所以,建立起耐多药结核病合并肺部感染诊疗规范的流程,是我们需要努力去做到的,那么就表现为,首先你在病人来了以后,你根据临床/检验/病理/影像的特点,如果病人情况危急,你要能够进行经验性治疗。但是经验性治疗不是最终目的,你可能接下来要迅速地确定他的目标治疗,那么你就要通过标本采集,包括支原病原菌检测平台的建立、包括二代测序NGS、包括真菌细菌快速的通过标本的获得,快速的去检测,来圈定他的致病菌可能是什么,这样你才能够确定应该针对什么样的致病菌来做目标治疗。在这种情况下,你还要通过患者整个的转化医学研究平台,通过患者数据库,通过监测当地致病菌耐药的情况,或者你掌握的本院的情况来做病人的个体化治疗,包括血药浓度的监测等等,所以现在在医院,因为是国家感染性疾病中心,我们就是朝着致病菌这一块,我们通过临床,通过呼吸道标本的获得,通过快速介入的平台,再通过我们的检验科对标本的预处理,然后再进一步通过我们测序的平台,或者说我们实验室的平台,来进一步地给患者的致病菌确定一个方向,然后再从药敏的情况、再从血药浓度监测的情况来回答病人治疗的效果,这是一个闭环的情况,所以我们在这方面做了不少的努力,总之目的就是要让我们的耐多药结核的病人尽量不要耐多药结核治疗好之后再出现严重的肺部感染,而让患者的生命受到威胁。
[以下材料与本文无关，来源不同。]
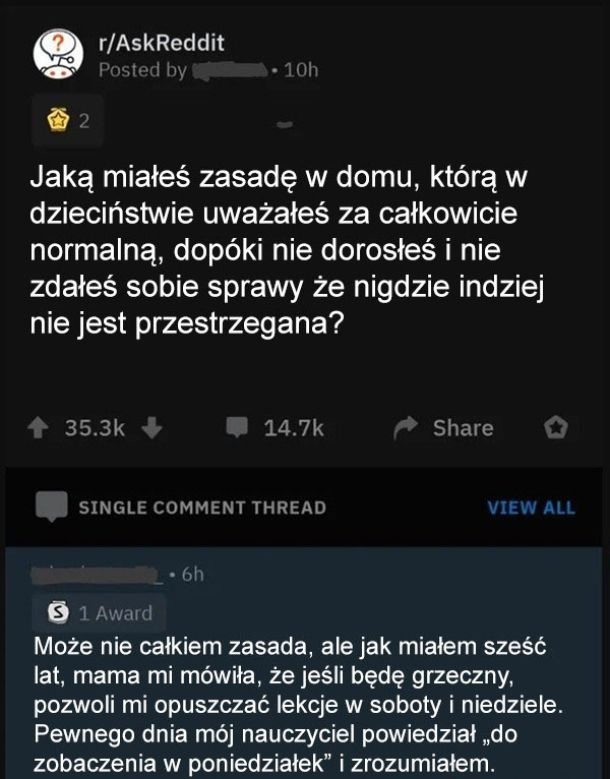Click the comment's 1 Award badge

point(102,612)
还有一部分患者本身来的时候就有非常重的耐多药结核合并肺部感染,这样的病人两个菌都要治疗,尤其是肺部致病菌真菌细菌的感染,更加会对他的生命带来威胁,在这种情况下,你必须快速的给患者做出肺部感染的诊断,然后实施他的目标治疗,最后到他的个体化的治疗,因为我们很多结核药,既有抗细菌的作用,又有跟其他的抗生素,比如说跟真菌药会发生拮抗现象,或者是增加它的药物毒性反应的情况,所以需要我们开展血药浓度监测,了解药物毒副作用的避免,药物相互作用的处理,才能够让患者获得更好的治疗效果。

今天利用将近半小时的时间给大家一起学习耐多药肺结核合并肺部感染,分享我们是采用什么样的策略思路来处理这样的病人。当然耐多药结核的病人,首先是他的治疗方案,因为他的方案决定了他的转归,那么他合并肺部感染时处理正确决定了这个病人可以降低他的死亡率,是非常具有临床的现实意义的,所以今天讲的这点东西呢,由于我们结核科医生实际上对肺部感染的处置和研究,不如呼吸科医生或者甚至感染科医生那么的专业,但是这个问题,特别是合并呼吸道肺部的感染,这必须是我们结核科医生,从事结核病的医生必须要掌握的,必须要像呼吸科医生像感染科医生一样有经验有策略来把它处理好,这样的话才可以挽救更多的耐多药结核的患者。今天给大家讲的这些,也是通过我们自己的临床病例,或者通过临床碰到的问题,给大家做的一些交流,讲的不对的地方,请各位老师批评指正,谢谢!